One thing that economists and non-economists have in common is that they underestimate the power of economic theory. More specifically, they aren’t able to accurately connect the predictions of economic theory with the behavior that they (wrongly) think they observe in the people around them. There are many examples of this. For instance, most people (economists and non-economists) underestimate elasticities. They underestimate how strongly people respond to changing incentives, such as tax changes, wage changes, price changes or interest rate changes.

Economists and non-economists also underestimate just how rational people really are, at least in aggregate. How much they understand about the world. And how efficiently markets aggregate information. And they do so because people don’t seem very smart, or very rational. As always in economics, appearances can be deceiving.

A good example is Ricardian equivalence (RE.) I thought of this when reading an excellent post by David Glasner. In the comment section of the post a commenter who identified him or herself as a non-economist was dismissive of the whole idea (that government borrowing leads people to save more, in anticipation of the tax burden of future deficits.) This particular individual didn’t really understand the subject, but even economists who do understand RE tend to be dismissive.

I’m agnostic on the validity of RE, and certainly don’t wish to defend it in this post. Instead, here I’d like to focus on the fact that people dismiss the idea for the wrong reason. They don’t find it plausible that people would save more if the budget deficit increased, and indeed they are even skeptical that the public would be aware of the fact that the deficit increased.

If I ask my students whether they find RE to be plausible, they almost all answer “no.”

But suppose I ask them a different set of questions:

1. Do you expect to get back all the Social Security that you have been promised?

Almost all say they expect less than what has been promised.

2. Then I ask whether that perception affects their willingness to save money for retirement, outside of Social Security.

Almost all say they are more likely to save for their retirement because of the perception that Social Security is on the road to bankruptcy.

But if you put these two answers together then you have Ricardian Equivalence! To see why, let’s first ask where the perception of Social Security bankruptcy is coming from. Most likely it is the media, which harps on the debt crisis to the point where Paul Krugman wants to pull his hair out. (BTW, like Krugman, I believe the debt problem is less severe than the Very Serious People in the media suggest.) But what Krugman and I believe is not important. What is important is that the American public is well aware of the US debt problem, and also aware than many experts think that it will eventually lead to cuts in Social Security. And that perception does lead Americans to save more, just in case.
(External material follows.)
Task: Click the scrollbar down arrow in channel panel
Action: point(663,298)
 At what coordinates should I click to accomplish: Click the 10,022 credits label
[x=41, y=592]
Do American save more or less than the extra amount predicted by Ricardian Equivalence? There is absolutely no way to answer that question, because it involves not one but two great unknowns:

1. How bad is the debt situation? (No one knows, not even Larry Kotlikoff.)
2. How much does worry about the debt impact American saving?
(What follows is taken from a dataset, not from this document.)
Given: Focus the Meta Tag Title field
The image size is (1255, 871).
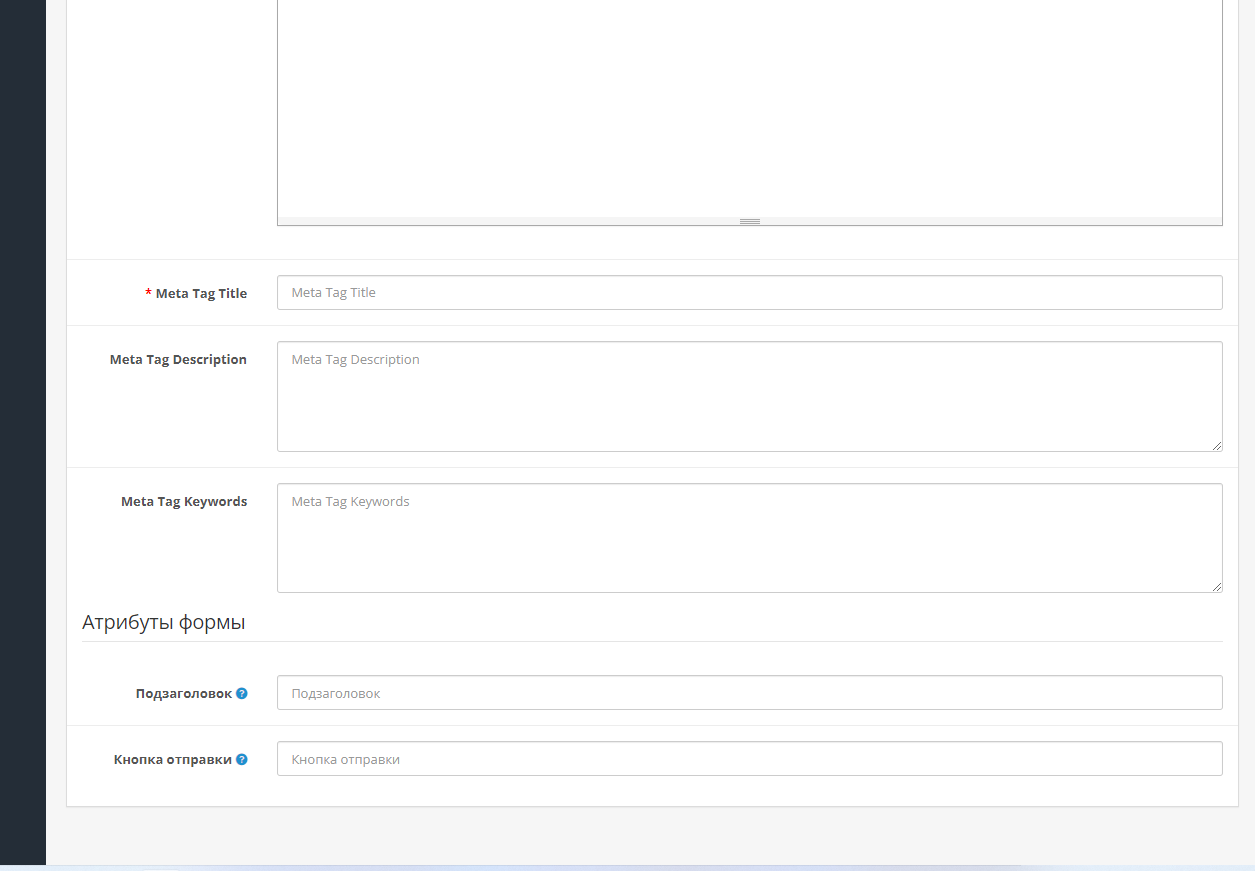Looking at the screenshot, I should click(x=749, y=293).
I believe most Americans overestimate the problems with Social Security. That suggests a sort of super RE, even more saving than predicted. But I also believe Americans might save less extra money than would be rational, based solely on the prediction of RE. There are other factors such as borrowing constraints. And then there are marginal effects to consider—if the debt problem gets worse, how do Americans respond at the margin to increasingly hysterical media portrayals of the debt situation.

We can’t answer these questions. In that case, we have no reason to assume non-RE, and rationality is probably the best baseline assumption to work with, unless we have empirical evidence suggesting that deficits raise interest rates. And most of the empirical work I saw when this was a hot issue suggested that deficits don’t impact interest rates, just as RE predicts.
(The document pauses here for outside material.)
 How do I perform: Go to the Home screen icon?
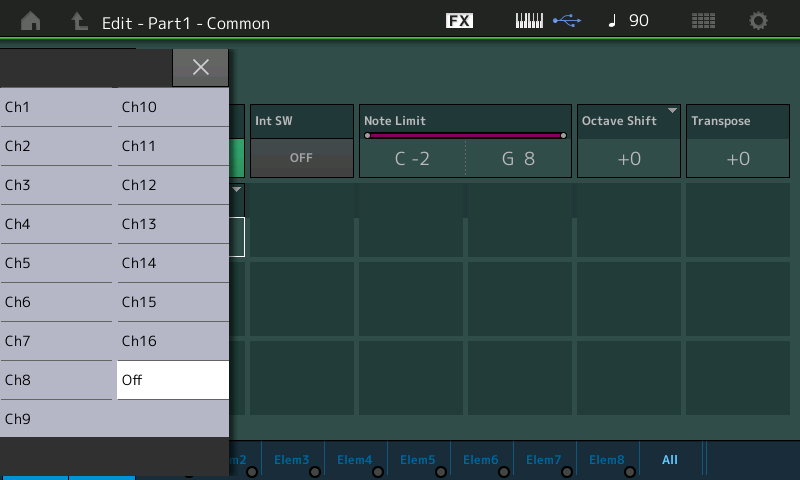(30, 21)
What’s true of RE is also true of efficient markets, rational expectations, the supply-side effects of high MTRs and lots of other areas of economics. People respond more strongly to incentives than you’d think. They are more rational than you’d think.

Common sense is almost useless in the field of economics. Never dismiss an economic theory because the assumptions about human behavior don’t sound plausible.

After all, quantum mechanics doesn’t sound plausible either—but it’s true.